I fell through the floor in the haunted house when I heard clack-clack-chhhhhh, chhhhhhh, chhhhhhh, chhhhhh, clack-chhhhhh chhhhhh-clack. I knew who was coming, wearing the metal, clamp-on skates she’d just got for her fifth birthday—Priscilla Panichelli. I called her Prissy Pants. She wore dresses with cancan slips and patent leather shoes every ding-dong day. She wasn’t even gonna have to work at changing into a lady when her time came.
I was kinda surprised she’d risk getting those shoes all scuffed; skating on our broken-up sidewalk was dangerous business—which accounted for the clack s. I bet her big brother, Frankie, who was in my grade and called her way worse things than Prissy Pants, had made it a dare.
I moved so I was behind the tree trunk and held real still, just in case. Besides dressing like a doll, Prissy Pants could be a real pain in the behind with her goody-two-shoes, tattletale ways.
Then I heard trouble. A bicycle was coming fast with a card clappin’ against the spokes. It meant only one thing: Jimmy Sellers, turd of the century. Jimmy was gonna be a hood, anybody could see that. But Mamie, and truth be told a lot of the other old people on our street, thought he was a “nice, polite Christian boy”’cause he was a real brownnoser, too.
Prissy Pants was like a lightning rod to Jimmy’s thunderbolt. She was just too shiny and clean to not try and mess up—even though it always seemed like an accident.

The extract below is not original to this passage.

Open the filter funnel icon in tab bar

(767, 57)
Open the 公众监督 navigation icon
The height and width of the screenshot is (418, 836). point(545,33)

As I said, I had no warm place in my own heart for Prissy Pants, but Jimmy was twelve, almost a grown-up. Him picking on her was just . . . wrong.
I held my breath and hoped that bicycle would buzz right on by. Chhhhhh-clack-clack. Silence.
Prissy Pants must have seen Jimmy.
The card slapped the spokes just a little faster, and I thought trouble
would just keep rolling down the street. I moved around the trunk and peeked out just in time to see Jimmy’s bike jump the curb and head right for Priscilla.
She stood there in front of the LeCounts’ house like a possum staring at a Buick.
Jimmy pedaled faster.
I jumped out of my fort, too far away to do nothin’ but hold my breath.
At the very last second, he cut the handlebars and swerved around her. Priscilla jerked backward and fell flat on her flouncy heinie. One of her skates come loose from her shoe and hung from her ankle by the leather strap—she wouldn’t need that skate key hanging around her neck to get that one off.
She squealed, then started a real-tears cry, not her usual just-forthat-I’m-gonna-get-you-in-trouble cry.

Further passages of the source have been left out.